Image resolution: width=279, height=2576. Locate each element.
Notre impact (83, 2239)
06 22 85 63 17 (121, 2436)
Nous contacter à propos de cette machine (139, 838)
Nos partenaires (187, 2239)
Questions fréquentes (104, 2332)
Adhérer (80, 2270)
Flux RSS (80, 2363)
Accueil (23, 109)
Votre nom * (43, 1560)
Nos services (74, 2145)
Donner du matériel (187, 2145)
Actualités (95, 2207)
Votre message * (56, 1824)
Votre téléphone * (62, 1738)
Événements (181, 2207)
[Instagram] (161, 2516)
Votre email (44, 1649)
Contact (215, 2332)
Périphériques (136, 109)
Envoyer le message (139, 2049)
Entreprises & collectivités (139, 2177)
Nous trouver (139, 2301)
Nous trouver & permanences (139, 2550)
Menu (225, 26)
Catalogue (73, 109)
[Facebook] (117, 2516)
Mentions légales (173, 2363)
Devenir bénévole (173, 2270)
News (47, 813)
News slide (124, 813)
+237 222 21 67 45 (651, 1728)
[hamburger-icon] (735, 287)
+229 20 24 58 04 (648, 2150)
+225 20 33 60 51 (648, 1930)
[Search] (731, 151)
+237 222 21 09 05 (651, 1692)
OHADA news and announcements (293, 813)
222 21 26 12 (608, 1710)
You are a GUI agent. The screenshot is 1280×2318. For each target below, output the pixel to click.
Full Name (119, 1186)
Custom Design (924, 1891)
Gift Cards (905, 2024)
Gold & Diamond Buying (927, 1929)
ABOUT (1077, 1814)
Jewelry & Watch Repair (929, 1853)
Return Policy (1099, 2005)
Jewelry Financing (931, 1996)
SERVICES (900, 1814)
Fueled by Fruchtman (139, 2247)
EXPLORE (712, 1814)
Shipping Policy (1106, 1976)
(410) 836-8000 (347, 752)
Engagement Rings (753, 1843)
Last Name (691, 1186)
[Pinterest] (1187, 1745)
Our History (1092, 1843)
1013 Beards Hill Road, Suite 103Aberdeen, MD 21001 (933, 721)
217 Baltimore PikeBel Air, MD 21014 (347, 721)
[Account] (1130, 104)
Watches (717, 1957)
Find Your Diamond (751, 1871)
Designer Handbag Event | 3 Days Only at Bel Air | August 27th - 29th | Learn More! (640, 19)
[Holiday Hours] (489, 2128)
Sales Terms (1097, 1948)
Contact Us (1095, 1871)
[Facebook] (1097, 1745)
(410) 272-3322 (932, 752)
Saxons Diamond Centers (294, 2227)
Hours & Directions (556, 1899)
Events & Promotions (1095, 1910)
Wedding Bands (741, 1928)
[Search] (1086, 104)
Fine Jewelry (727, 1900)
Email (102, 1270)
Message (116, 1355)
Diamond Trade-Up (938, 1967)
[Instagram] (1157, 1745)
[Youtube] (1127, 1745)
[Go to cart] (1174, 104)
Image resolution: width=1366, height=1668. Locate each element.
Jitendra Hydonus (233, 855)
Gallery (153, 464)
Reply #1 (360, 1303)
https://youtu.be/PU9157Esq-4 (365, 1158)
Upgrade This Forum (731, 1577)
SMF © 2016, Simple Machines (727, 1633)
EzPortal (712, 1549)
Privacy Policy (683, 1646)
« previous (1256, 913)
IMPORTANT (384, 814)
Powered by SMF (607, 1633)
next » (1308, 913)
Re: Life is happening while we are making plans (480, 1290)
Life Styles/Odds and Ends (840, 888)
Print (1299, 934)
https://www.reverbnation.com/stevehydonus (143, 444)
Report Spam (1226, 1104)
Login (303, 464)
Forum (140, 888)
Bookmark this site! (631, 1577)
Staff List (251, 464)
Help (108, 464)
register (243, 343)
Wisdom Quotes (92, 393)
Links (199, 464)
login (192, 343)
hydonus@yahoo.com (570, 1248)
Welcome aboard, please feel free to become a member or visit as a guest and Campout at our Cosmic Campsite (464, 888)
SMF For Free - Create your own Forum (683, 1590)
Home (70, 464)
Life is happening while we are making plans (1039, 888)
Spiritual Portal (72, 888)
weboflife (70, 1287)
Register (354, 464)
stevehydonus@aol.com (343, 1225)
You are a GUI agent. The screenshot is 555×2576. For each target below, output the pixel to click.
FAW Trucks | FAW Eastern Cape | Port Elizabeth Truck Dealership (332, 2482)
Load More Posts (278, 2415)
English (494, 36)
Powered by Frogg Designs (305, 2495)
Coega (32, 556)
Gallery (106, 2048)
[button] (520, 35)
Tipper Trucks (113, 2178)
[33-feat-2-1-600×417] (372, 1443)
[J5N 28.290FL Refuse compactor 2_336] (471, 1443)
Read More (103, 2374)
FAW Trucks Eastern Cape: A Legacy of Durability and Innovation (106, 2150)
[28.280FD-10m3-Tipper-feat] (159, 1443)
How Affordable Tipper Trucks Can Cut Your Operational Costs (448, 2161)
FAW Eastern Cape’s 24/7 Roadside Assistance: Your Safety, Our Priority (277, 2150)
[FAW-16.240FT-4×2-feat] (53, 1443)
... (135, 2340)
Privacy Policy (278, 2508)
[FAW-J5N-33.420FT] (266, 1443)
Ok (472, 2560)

Directions for this task:
Output exactly, and only, the lines running from the one that contains "FAW Eastern Cape’s" through the last line of the entries above.

Exercise output:
FAW Eastern Cape’s 24/7 Roadside Assistance: Your Safety, Our Priority (277, 2150)
[FAW-16.240FT-4×2-feat] (53, 1443)
... (135, 2340)
Privacy Policy (278, 2508)
[FAW-J5N-33.420FT] (266, 1443)
Ok (472, 2560)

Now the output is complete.